Plus globalement, lorsque l'on réchauffe les plantes, on constate que leur cycle de vie change. Leur floraison, leur croissance sont modifiées par exemple. Rares sont les espèces qui s'acclimatent à leurs nouvelles conditions de vie plus chaudes. Et à ce jeu-là, les grandes gagnantes sont les graminées, pour le plus grand bonheur des allergiques.
Les plantes à fleurs, hors graminées, par contre, ne s'acclimatent pas, ce qui engendre une baisse du nombre et de la diversité des espèces pollinisatrices. A terme, ça veut dire plus de rhinite allergique, mais moins de miel pour les soigner.
On observe aussi que la microfaune du sol évolue, en particulier les bactéries qui se multiplient. Ce sont des actrices majeures de la réponse des écosystèmes au réchauffement.

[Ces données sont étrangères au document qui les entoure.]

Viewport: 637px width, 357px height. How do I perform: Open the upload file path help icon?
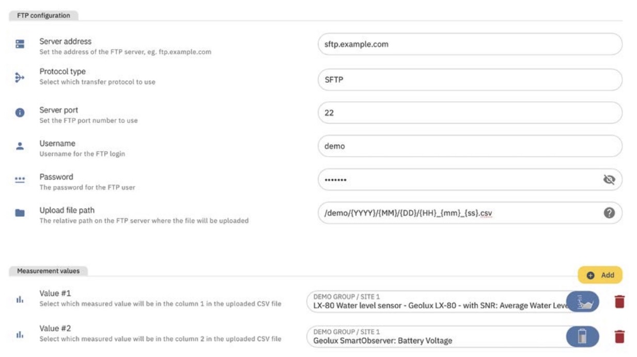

Alors, ce n'est pas juste par voyeurisme qu'on s'y intéresse. Là aussi, des espèces disparaissent et sont remplacées, avec des conséquences sur le fonctionnement des écosystèmes comme la décomposition de la litière, la provision de nutriments et bien sûr la pollinisation. Et ces effets sont bien entendu cumulatifs.
Si, par exemple, à l'avenir, comme on s'y attend, la neige devait se raréfier, l'hiver, les plantes pérennes souffriraient paradoxalement davantage du froid parce que la neige forme un manteau isolant qui les protège des températures les plus extrêmes, surtout au début du printemps et à la fin de l'automne.
Bon, vous l'aurez compris, une fois de plus, la situation n'est pas franchement idéale et les perspectives non plus. Mais c'est grâce à ce genre d'expériences un peu folles et super cool qu'on peut mieux comprendre les menaces qui pèsent sur ces paysages millénaires et tenter au moins de les minimiser. On peut donc vraiment dire merci à nos génies des alpages qui veillent sur nos montagnes là-haut, entre les sommets enneigés.